Jarhett Cody Wagner

Jarhett Cody Wagner
12/9/82-1/19/04

 

        I want you to know my son. He would have turned 22 years old Dec 9 2004. Instead we buried him Jan. 21, 2004. He had just turned 21. He had gone to LA with his brother to the College of Oceaneering to be a commercial diver. He had never been much of a student and I had to fight tooth and nail to get him to take his GED test and pass it. But he did. He was a north Florida country boy and so proud of his country ways and family. He was a hard drinker and a great partier. His friends on both coasts loved him for his ability to have fun no matter what the circumstances. He was a proud American boy and a dedicated Florida State Football fan. He loved basketball and even started a team at the college of oceaneering.

        The certificate to be a commercial diver allowed him to earn a great deal of money doing something he loved. However, he was young and wild and when he and his brother would come back to land from the oil platforms in the Gulf of Mexico they would 'party like rock stars'.
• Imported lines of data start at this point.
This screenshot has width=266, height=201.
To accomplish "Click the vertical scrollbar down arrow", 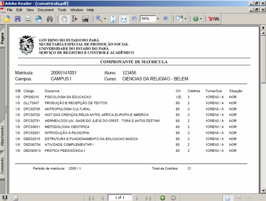I will (x=263, y=191).
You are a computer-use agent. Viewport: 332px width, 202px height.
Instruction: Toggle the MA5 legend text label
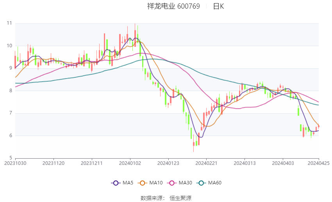pos(127,182)
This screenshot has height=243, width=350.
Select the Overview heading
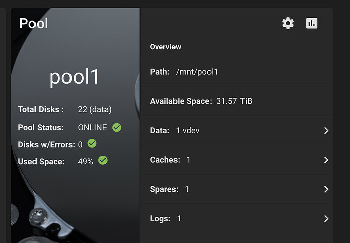[x=165, y=47]
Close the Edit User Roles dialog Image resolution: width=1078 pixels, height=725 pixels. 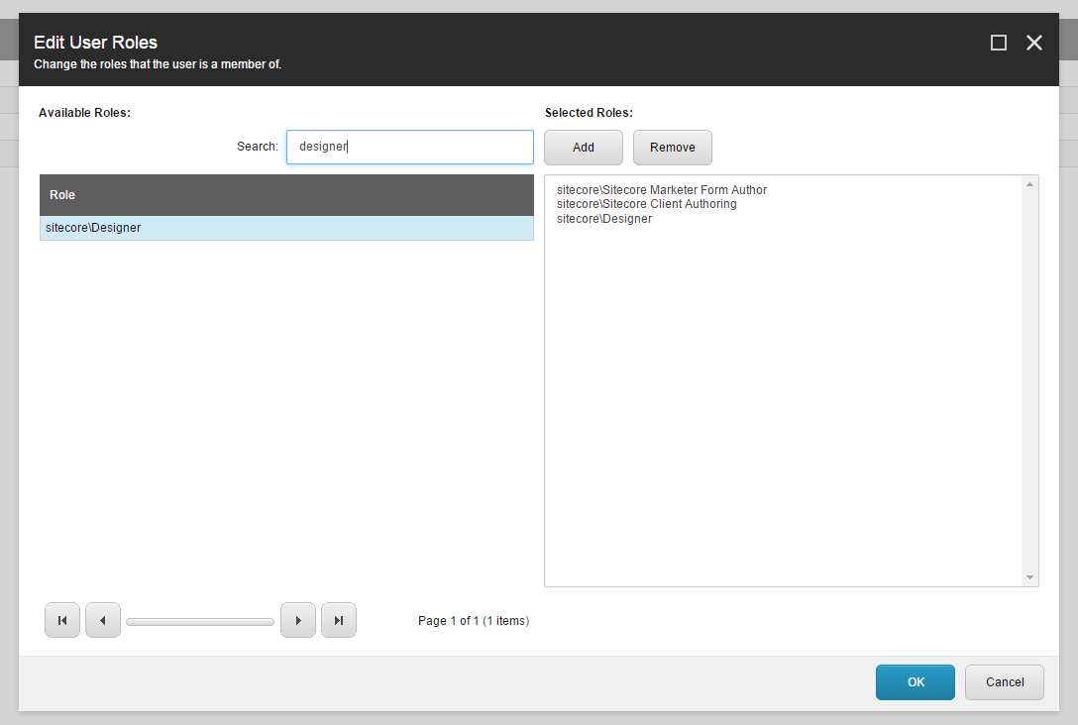[1034, 43]
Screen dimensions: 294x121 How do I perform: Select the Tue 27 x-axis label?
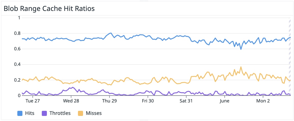33,101
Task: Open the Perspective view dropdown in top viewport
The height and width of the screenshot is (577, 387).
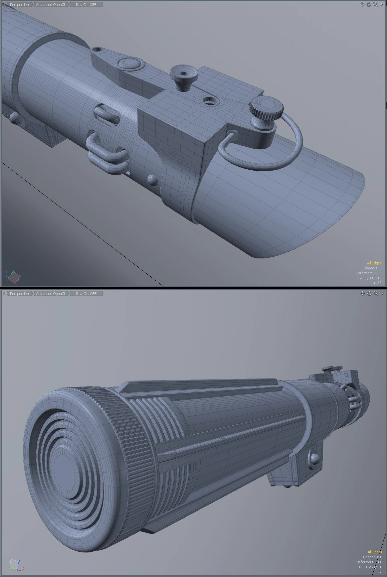Action: click(19, 5)
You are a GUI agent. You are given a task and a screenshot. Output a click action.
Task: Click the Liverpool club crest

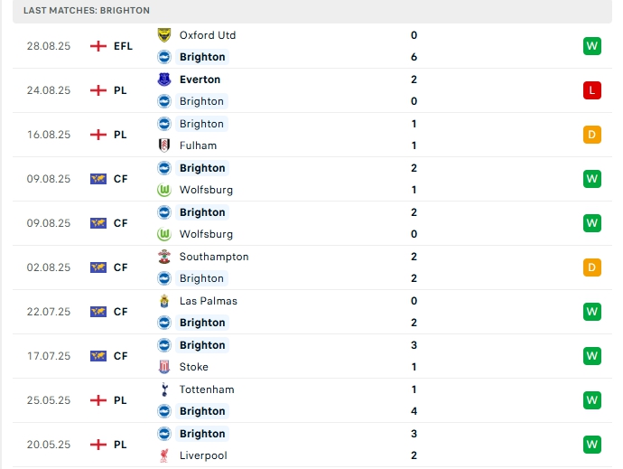tap(164, 455)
        The last party he went to he was drinking and doing who knows what, including GHB.
        When he passed out the other guests just threw him and his brother on a bed to sleep it off. The next morning his brother woke up next to him. He is an EMT for the commercial diving company and realized that the faint pulse and blood dripping from his brother's mouth was bad news. He tried CPR until he called me up and said "Mama, J.....'s dead. He's not breathing and I don't know what to do. What do I do? Mama, J....'s dead."

        It's been a year now. Writing this is bringing back all the tears and sadness and pain. I am weeping again. I miss my son. His brother and sisters miss him. His family and friends miss him.

        If you are considering doing GHB, remember, his plan was not to die and cause so much grief. He would have been horrified to know he hurt his mother so. There is no future. There will be no wife or grandbabies for me to love and hold. There will be no more pictures of my son or letters from him for phone calls or laughter or tears. There is nothing but death. GHB is death. Please, find some other way to have fun. My son died thinking he was having fun with GHB.